• Request
Format every line of the data below as a JSON list of strings, one string per line, leaving out blank lines.

• Exercise material
※

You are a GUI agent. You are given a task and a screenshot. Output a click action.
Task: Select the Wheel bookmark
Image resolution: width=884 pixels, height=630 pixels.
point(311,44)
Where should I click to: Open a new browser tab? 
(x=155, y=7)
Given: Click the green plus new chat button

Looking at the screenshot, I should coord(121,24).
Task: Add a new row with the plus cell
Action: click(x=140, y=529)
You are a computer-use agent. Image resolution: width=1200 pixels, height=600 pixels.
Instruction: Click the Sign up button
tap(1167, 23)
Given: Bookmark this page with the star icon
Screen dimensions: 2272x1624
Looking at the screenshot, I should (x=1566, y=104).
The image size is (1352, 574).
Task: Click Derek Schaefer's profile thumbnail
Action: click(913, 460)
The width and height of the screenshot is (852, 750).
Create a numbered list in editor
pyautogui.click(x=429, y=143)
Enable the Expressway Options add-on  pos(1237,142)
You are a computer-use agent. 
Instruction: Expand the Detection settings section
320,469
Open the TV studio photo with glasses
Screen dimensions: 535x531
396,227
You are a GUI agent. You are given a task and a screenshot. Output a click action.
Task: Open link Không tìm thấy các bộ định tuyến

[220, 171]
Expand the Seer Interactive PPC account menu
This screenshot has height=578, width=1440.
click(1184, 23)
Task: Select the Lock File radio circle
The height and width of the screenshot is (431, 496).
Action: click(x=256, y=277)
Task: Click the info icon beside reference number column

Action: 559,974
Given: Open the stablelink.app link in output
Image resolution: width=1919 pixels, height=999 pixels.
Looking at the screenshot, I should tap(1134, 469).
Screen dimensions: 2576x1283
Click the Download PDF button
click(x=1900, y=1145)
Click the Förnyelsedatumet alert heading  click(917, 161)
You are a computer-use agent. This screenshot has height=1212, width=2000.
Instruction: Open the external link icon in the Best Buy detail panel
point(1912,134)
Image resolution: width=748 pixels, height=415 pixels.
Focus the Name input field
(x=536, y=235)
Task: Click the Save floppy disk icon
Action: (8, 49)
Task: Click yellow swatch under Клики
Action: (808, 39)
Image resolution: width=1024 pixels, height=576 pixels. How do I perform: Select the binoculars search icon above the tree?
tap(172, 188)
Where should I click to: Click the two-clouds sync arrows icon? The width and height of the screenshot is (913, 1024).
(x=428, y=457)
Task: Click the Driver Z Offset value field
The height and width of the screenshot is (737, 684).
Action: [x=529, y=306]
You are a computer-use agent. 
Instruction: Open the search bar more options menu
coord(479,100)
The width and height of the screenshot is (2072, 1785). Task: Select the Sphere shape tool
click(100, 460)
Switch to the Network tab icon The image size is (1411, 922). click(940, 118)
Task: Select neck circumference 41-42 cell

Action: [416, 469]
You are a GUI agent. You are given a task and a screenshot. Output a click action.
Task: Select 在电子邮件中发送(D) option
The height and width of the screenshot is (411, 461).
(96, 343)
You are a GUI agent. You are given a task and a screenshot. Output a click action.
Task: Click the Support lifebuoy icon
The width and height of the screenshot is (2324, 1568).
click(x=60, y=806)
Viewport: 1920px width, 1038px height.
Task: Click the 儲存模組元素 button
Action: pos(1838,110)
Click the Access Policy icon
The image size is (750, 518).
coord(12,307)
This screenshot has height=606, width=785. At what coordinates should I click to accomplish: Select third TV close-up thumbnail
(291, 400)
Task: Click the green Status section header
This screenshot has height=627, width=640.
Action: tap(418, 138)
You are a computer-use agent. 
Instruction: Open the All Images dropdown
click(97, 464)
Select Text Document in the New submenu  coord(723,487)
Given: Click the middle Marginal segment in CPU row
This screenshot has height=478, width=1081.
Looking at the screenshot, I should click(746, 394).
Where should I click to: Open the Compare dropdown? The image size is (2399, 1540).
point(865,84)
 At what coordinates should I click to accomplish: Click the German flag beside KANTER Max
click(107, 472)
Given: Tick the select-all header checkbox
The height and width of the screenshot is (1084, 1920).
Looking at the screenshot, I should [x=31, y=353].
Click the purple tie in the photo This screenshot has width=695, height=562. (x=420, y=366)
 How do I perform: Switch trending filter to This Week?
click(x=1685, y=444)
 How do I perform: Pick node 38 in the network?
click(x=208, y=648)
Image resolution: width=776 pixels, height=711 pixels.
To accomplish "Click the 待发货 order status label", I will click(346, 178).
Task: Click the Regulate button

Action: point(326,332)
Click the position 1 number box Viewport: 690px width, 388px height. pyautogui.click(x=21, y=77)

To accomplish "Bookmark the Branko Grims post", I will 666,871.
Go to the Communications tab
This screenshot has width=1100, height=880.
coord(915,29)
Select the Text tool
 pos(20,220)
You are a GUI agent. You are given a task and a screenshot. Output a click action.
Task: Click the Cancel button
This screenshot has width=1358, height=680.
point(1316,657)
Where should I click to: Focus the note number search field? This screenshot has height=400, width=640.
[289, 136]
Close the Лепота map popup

※

• Full solution
[
  "You are a GUI agent. You are given a task and a screenshot. Output a click action.",
  "Task: Select the Wheel bookmark",
  "Image resolution: width=884 pixels, height=630 pixels.",
  "point(311,44)",
  "Where should I click to: Open a new browser tab? ",
  "(x=155, y=7)",
  "Given: Click the green plus new chat button",
  "Looking at the screenshot, I should coord(121,24).",
  "Task: Add a new row with the plus cell",
  "Action: click(x=140, y=529)",
  "You are a computer-use agent. Image resolution: width=1200 pixels, height=600 pixels.",
  "Instruction: Click the Sign up button",
  "tap(1167, 23)",
  "Given: Bookmark this page with the star icon",
  "Screen dimensions: 2272x1624",
  "Looking at the screenshot, I should (x=1566, y=104).",
  "The image size is (1352, 574).",
  "Task: Click Derek Schaefer's profile thumbnail",
  "Action: click(913, 460)",
  "The width and height of the screenshot is (852, 750).",
  "Create a numbered list in editor",
  "pyautogui.click(x=429, y=143)",
  "Enable the Expressway Options add-on  pos(1237,142)",
  "You are a computer-use agent. ",
  "Instruction: Expand the Detection settings section",
  "320,469",
  "Open the TV studio photo with glasses",
  "Screen dimensions: 535x531",
  "396,227",
  "You are a GUI agent. You are given a task and a screenshot. Output a click action.",
  "Task: Open link Không tìm thấy các bộ định tuyến",
  "[220, 171]",
  "Expand the Seer Interactive PPC account menu",
  "This screenshot has height=578, width=1440.",
  "click(1184, 23)",
  "Task: Select the Lock File radio circle",
  "The height and width of the screenshot is (431, 496).",
  "Action: click(x=256, y=277)",
  "Task: Click the info icon beside reference number column",
  "Action: 559,974",
  "Given: Open the stablelink.app link in output",
  "Image resolution: width=1919 pixels, height=999 pixels.",
  "Looking at the screenshot, I should tap(1134, 469).",
  "Screen dimensions: 2576x1283",
  "Click the Download PDF button",
  "click(x=1900, y=1145)",
  "Click the Förnyelsedatumet alert heading  click(917, 161)",
  "You are a computer-use agent. This screenshot has height=1212, width=2000.",
  "Instruction: Open the external link icon in the Best Buy detail panel",
  "point(1912,134)",
  "Image resolution: width=748 pixels, height=415 pixels.",
  "Focus the Name input field",
  "(x=536, y=235)",
  "Task: Click the Save floppy disk icon",
  "Action: (8, 49)",
  "Task: Click yellow swatch under Клики",
  "Action: (808, 39)",
  "Image resolution: width=1024 pixels, height=576 pixels. How do I perform: Select the binoculars search icon above the tree?",
  "tap(172, 188)",
  "Where should I click to: Click the two-clouds sync arrows icon? The width and height of the screenshot is (913, 1024).",
  "(x=428, y=457)",
  "Task: Click the Driver Z Offset value field",
  "The height and width of the screenshot is (737, 684).",
  "Action: [x=529, y=306]",
  "You are a computer-use agent. ",
  "Instruction: Open the search bar more options menu",
  "coord(479,100)",
  "The width and height of the screenshot is (2072, 1785). Task: Select the Sphere shape tool",
  "click(100, 460)",
  "Switch to the Network tab icon The image size is (1411, 922). click(940, 118)",
  "Task: Select neck circumference 41-42 cell",
  "Action: [416, 469]",
  "You are a GUI agent. You are given a task and a screenshot. Output a click action.",
  "Task: Select 在电子邮件中发送(D) option",
  "The height and width of the screenshot is (411, 461).",
  "(96, 343)",
  "You are a GUI agent. You are given a task and a screenshot. Output a click action.",
  "Task: Click the Support lifebuoy icon",
  "The width and height of the screenshot is (2324, 1568).",
  "click(x=60, y=806)",
  "Viewport: 1920px width, 1038px height.",
  "Task: Click the 儲存模組元素 button",
  "Action: pos(1838,110)",
  "Click the Access Policy icon",
  "The image size is (750, 518).",
  "coord(12,307)",
  "This screenshot has height=606, width=785. At what coordinates should I click to accomplish: Select third TV close-up thumbnail",
  "(291, 400)",
  "Task: Click the green Status section header",
  "This screenshot has height=627, width=640.",
  "Action: tap(418, 138)",
  "You are a computer-use agent. ",
  "Instruction: Open the All Images dropdown",
  "click(97, 464)",
  "Select Text Document in the New submenu  coord(723,487)",
  "Given: Click the middle Marginal segment in CPU row",
  "This screenshot has height=478, width=1081.",
  "Looking at the screenshot, I should click(746, 394).",
  "Where should I click to: Open the Compare dropdown? The image size is (2399, 1540).",
  "point(865,84)",
  " At what coordinates should I click to accomplish: Click the German flag beside KANTER Max",
  "click(107, 472)",
  "Given: Tick the select-all header checkbox",
  "The height and width of the screenshot is (1084, 1920).",
  "Looking at the screenshot, I should [x=31, y=353].",
  "Click the purple tie in the photo This screenshot has width=695, height=562. (x=420, y=366)",
  " How do I perform: Switch trending filter to This Week?",
  "click(x=1685, y=444)",
  " How do I perform: Pick node 38 in the network?",
  "click(x=208, y=648)",
  "Image resolution: width=776 pixels, height=711 pixels.",
  "To accomplish \"Click the 待发货 order status label\", I will click(346, 178).",
  "Task: Click the Regulate button",
  "Action: point(326,332)",
  "Click the position 1 number box Viewport: 690px width, 388px height. pyautogui.click(x=21, y=77)",
  "To accomplish \"Bookmark the Branko Grims post\", I will 666,871.",
  "Go to the Communications tab",
  "This screenshot has width=1100, height=880.",
  "coord(915,29)",
  "Select the Text tool",
  " pos(20,220)",
  "You are a GUI agent. You are given a task and a screenshot. Output a click action.",
  "Task: Click the Cancel button",
  "This screenshot has width=1358, height=680.",
  "point(1316,657)",
  "Where should I click to: Focus the note number search field? This screenshot has height=400, width=640.",
  "[289, 136]",
  "Close the Лепота map popup"
]